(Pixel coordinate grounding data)

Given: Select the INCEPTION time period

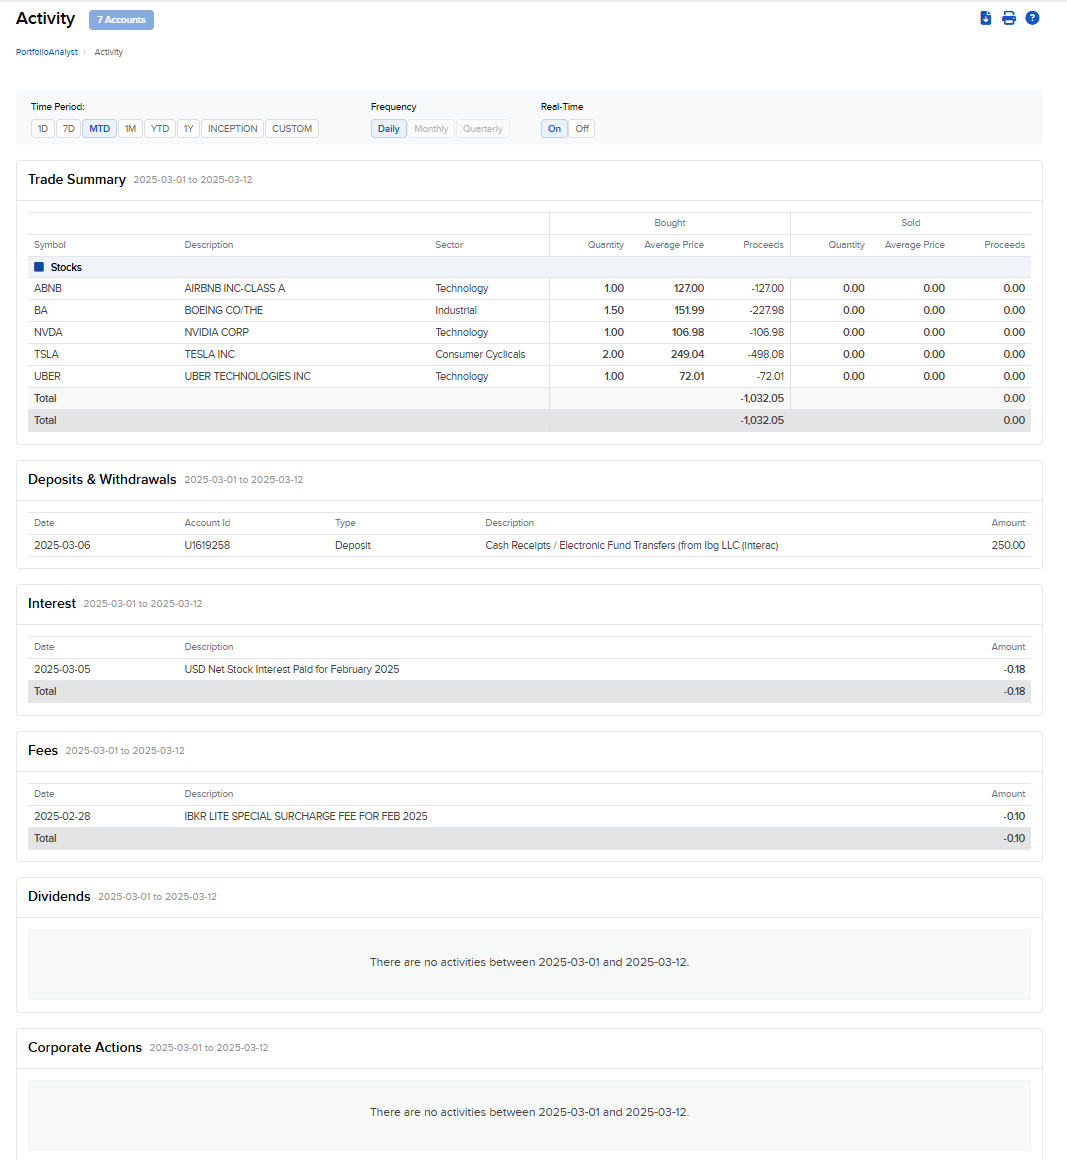Looking at the screenshot, I should (x=232, y=128).
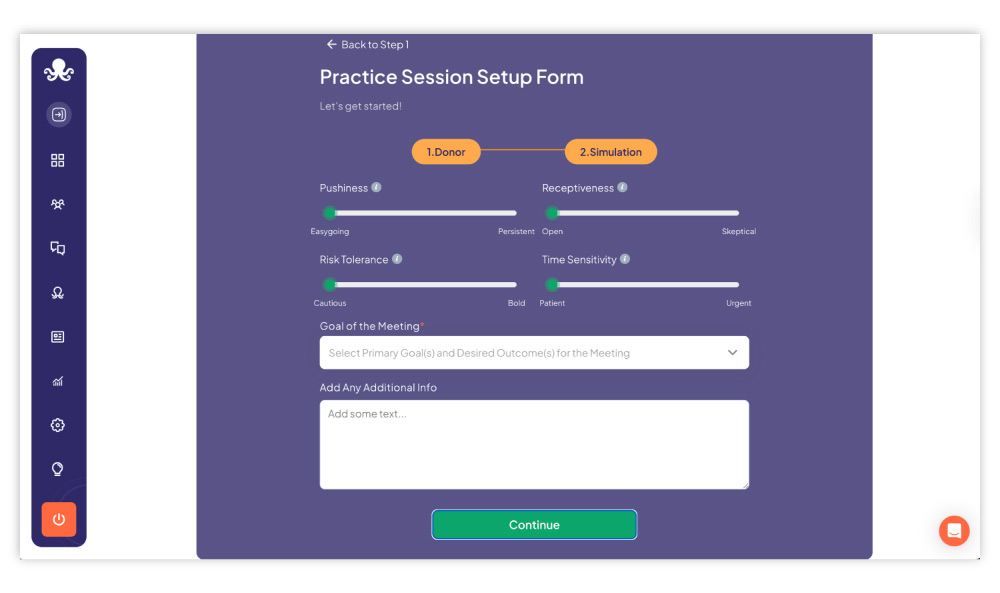
Task: Go Back to Step 1 link
Action: (x=368, y=45)
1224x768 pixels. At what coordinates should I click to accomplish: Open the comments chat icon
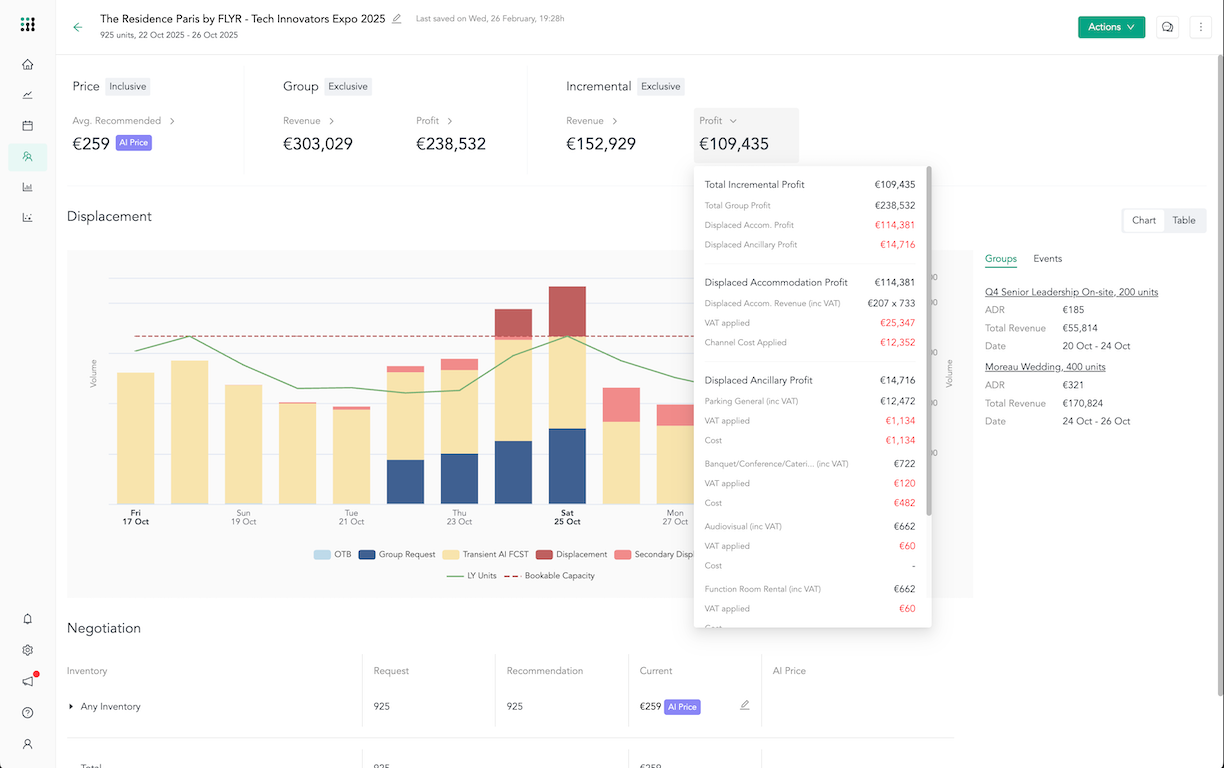click(1167, 27)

◆ **DIRECTIONS**: Skip every picture. Repeat word for word the lines from the line holding "1224x768 pixels. At" through the end of the entries above.

◆ **SOLUTION TO THIS TASK**:
1224x768 pixels. At what coordinates should I click to accomplish: Open the comments chat icon
click(1167, 27)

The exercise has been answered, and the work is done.